What you need to do: Continue the passage below about Prime Minister Joseph Muscat's call for more bank lending, picking up after its final sentence.

Text passage:

Prime Minister Joseph Muscat has undoubtedly every right to express his opinion about pretty much everything under the sun. But he is the Prime Minister and his words carry far more weight than those of the normal man or woman on the street.

This is why his recent complaint that banks are not helping economic growth, and his call for more lending, were so disturbing.

The Prime Minister does not need anyone to tell him that banks remain sustainable – not to say profitable – by using the money deposited with them. That money costs them money as they have to pay the depositors interest on it. This is why they have to work that money to bring in more than they are paying out, the so-called interest margin.

What they do with that money is no different in principle to what that man or woman on the street does: in essence, they invest the money, balancing the risk of the investment against the interest it would generate. Since the money they are playing with is not their own, they have a greater responsibility to act prudently.

Because bitter experience showed that banks cannot be trusted to always get this balance right, regulators stepped in to create a framework to protect the consumer. Regulators now dictate not only how much capital banks need but also which clients banks should do business with – and why. HSBC Malta reported last week that it has increased its risk and compliance team by a third in just a few years.

Source data:
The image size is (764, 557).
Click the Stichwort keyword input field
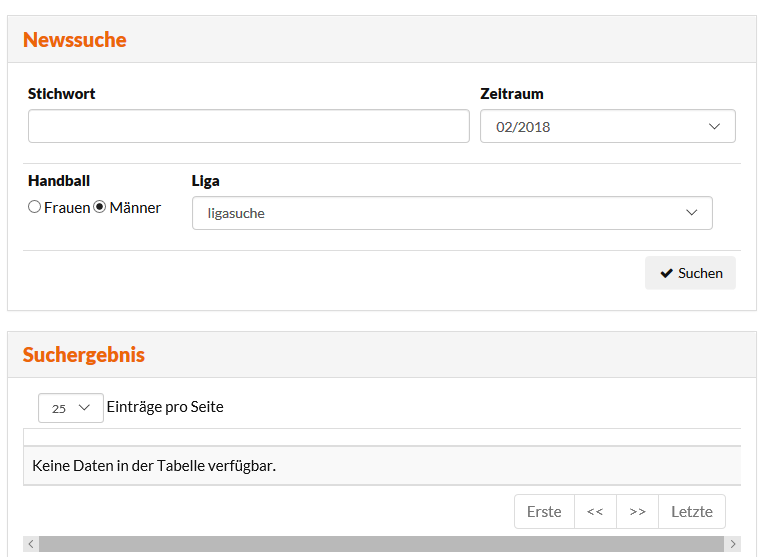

Response for this exercise:
Banks in Malta have been much more prudent in the past than their European counterparts, which is why they never required a bailout and why the main ones remain profitable – and sustainable. This is also why the economy rode out the recession. They certainly did not require any guidance from the Prime Minister then and they certainly do not need it now.

Their biggest headache is liquidity: deposits are growing and it is harder and harder to use that money to generate income. Interest rates on good, solid investments are at all-time lows – and even doing nothing is not an option. They actually pay to park that money somewhere safe. They want nothing more than to find someone to lend that money to.

This is clear from the figures that emerged from a recent Central Bank survey on access to finance: 87 per cent of SMEs seeking loan finance and 75 per cent of those applying for an overdraft “got everything” or “most of it”. This prompted the Malta Bankers’ Association to observe that banks make a “significant” contribution to the economy.

The problem is not that entrepreneurship is lacking but that banks cannot just consider an application in isolation: they have to consider the sector as a whole.

Let us take cinemas as a theoretical example: one might be perfectly feasible; 10 in the same area would not be, as the competition would mean that not all would survive. Is that paternalistic? Yes. Banks sometimes have to protect businessmen from their own enthusiasm. But it is not left to their discretion: one of the things that regulators, credit rating agencies and even the IMF do is look at each bank’s sectoral exposure.

This is hardly rocket science: the proverb ‘don’t keep all your eggs in one basket’ springs to mind. The Prime Minister does not need to be reminded of this. So what was his motivation? Was he merely a messenger for thwarted borrowers?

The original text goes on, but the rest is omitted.